The FAdeA IA-100 is a planned two-seat, prop-driven basic trainer aircraft in development by Argentine industry. The design is based largely on the German Grob "G-120" series monoplane featuring composite construction, side-by-side seating, and a retractable wheeled undercarriage. These aircraft already serve Argentina, Mexico, Israel and others - the Argentine Air Force itself manages a fleet of some four G-120 aircraft already with ten more on order (2016). A first-flight for the FAdeA version is planned for sometime in 2016.

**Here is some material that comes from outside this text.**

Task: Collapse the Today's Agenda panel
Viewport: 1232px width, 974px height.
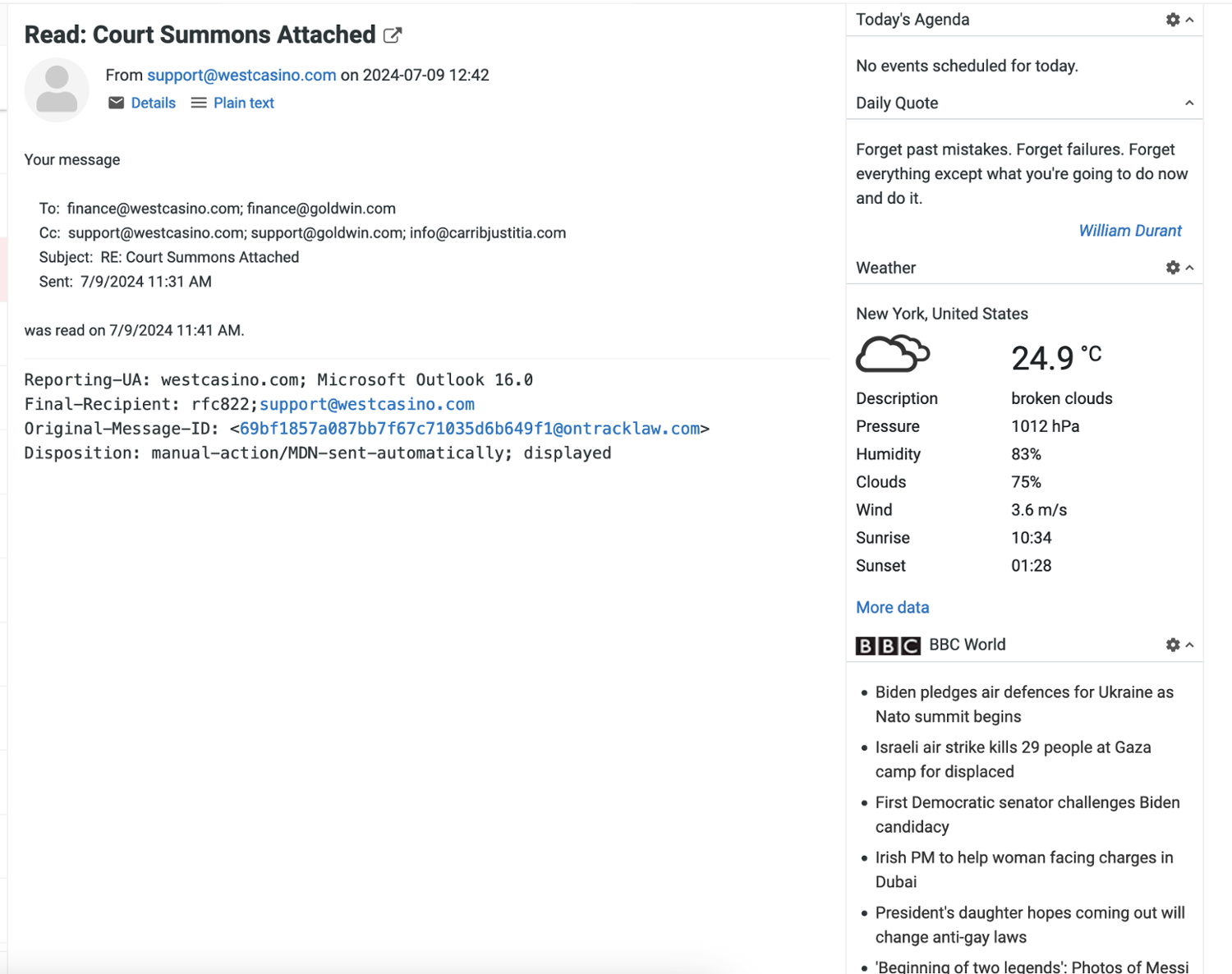Action: 1189,20
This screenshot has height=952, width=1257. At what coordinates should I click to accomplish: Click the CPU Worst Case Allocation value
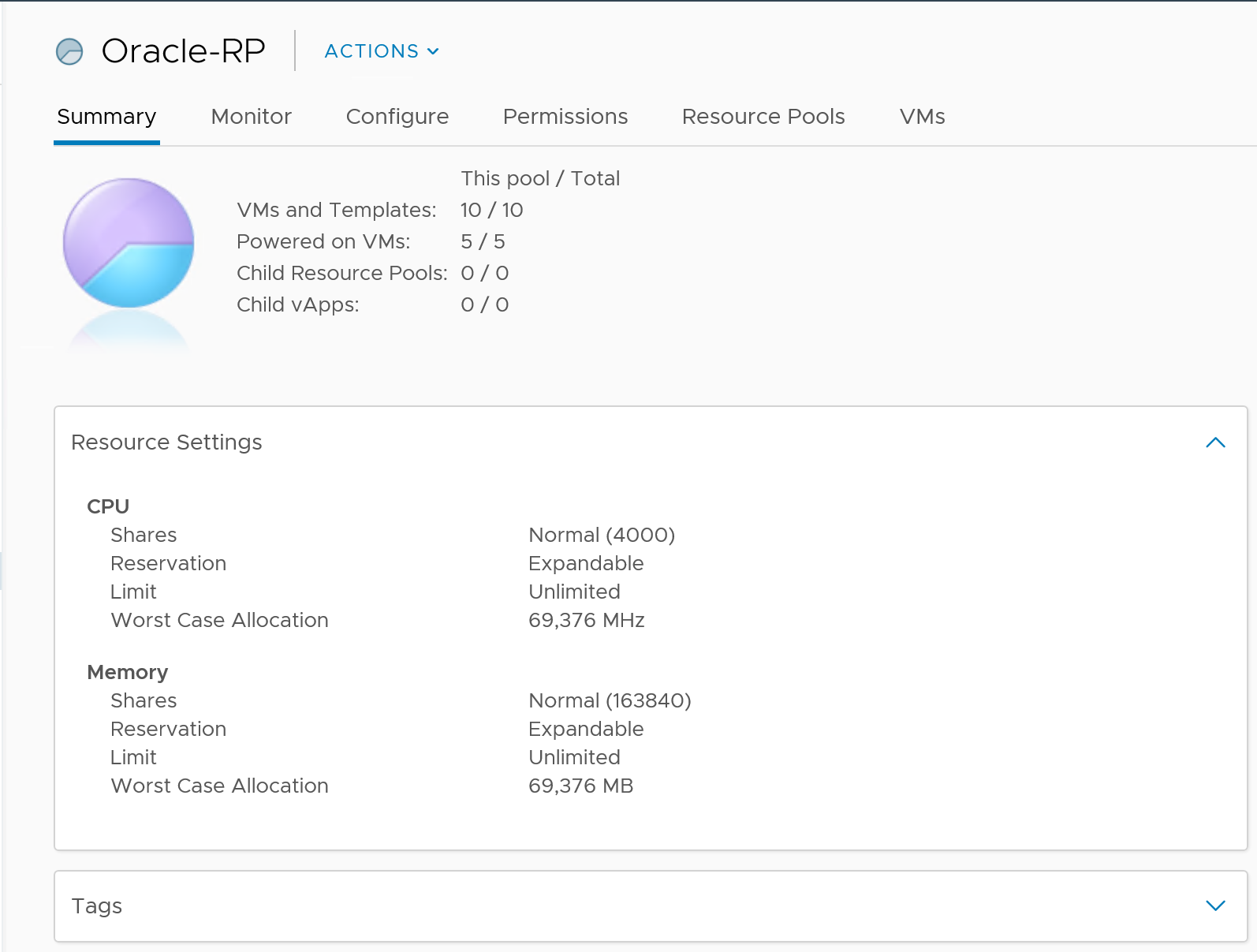(x=586, y=620)
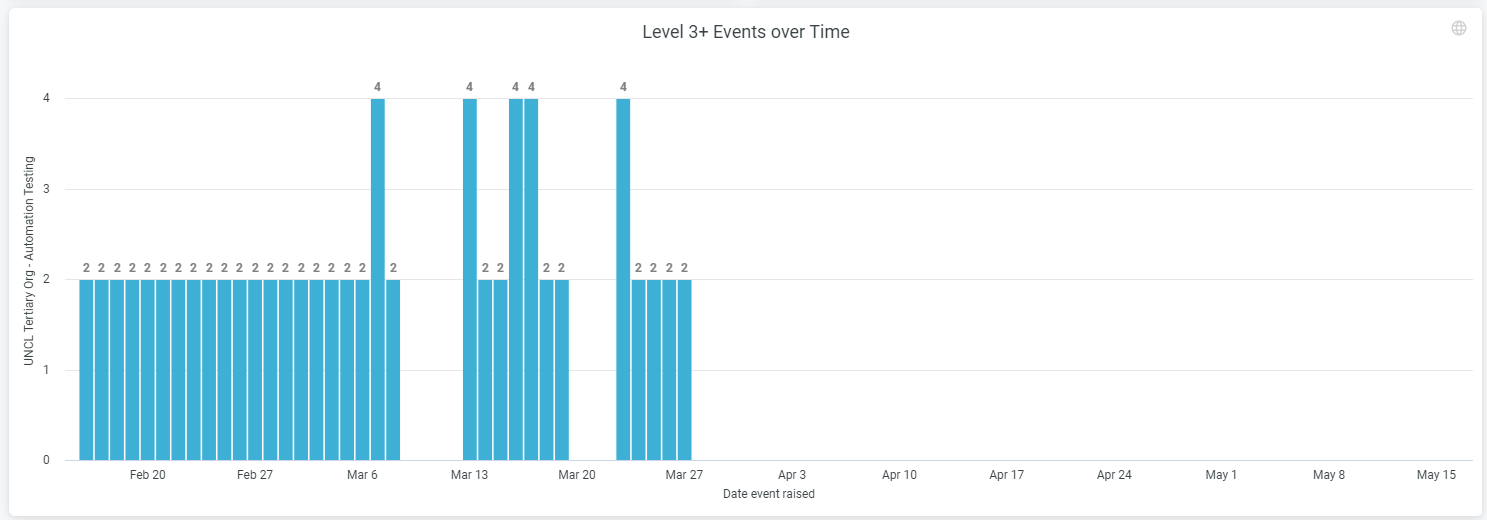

As planned, the IA-100 will retain many of the qualities inherent in the G-120 including the seating arrangement and reliance on lightweight-yet-strong composite construction material. Overall length is set to become 7.8 meters with a wingspan reaching 9.4 meters and a height of 2.4 meters. Empty weight is scheduled to be 640 kilograms against an MTOW of 950 kilograms. Power will come from a Lycoming AEIO-360 B1F inline engine developing approximately 180 horsepower driving a two-bladed propeller unit at the nose.
Estimated performance specs include a cruising speed of 200 miles per hour, a range out to 530 miles and a service ceiling of 18,000 feet. Rate-of-climb is listed at 1,200 feet per minute.
As it stands, the IA-100 product will be marketed to both military and civilian markets as a basic training for the former and a light utility aircraft for the latter.
FAdeA is also at work on the IA-73, another basic trainer (with pilot and co-pilot seated inline) aircraft as well as other potential military-minded projects looking to revive local Argentine aero-industry. The company was once known under the FMA brand label and delivered the IA-58 "Pucara" of 1975 and the IA-63 "Pampa" of 1988.
August 2016 - It was announced that a prototype IA-100 had completed its first flight, this coming on August 8th, 2016.
September 2020 - The Argentine military will be accessing pension and retirement funds to reboot development of the IA-100. Development was halted when national debt issues and economic woes crippled the already fragile Argentine economy.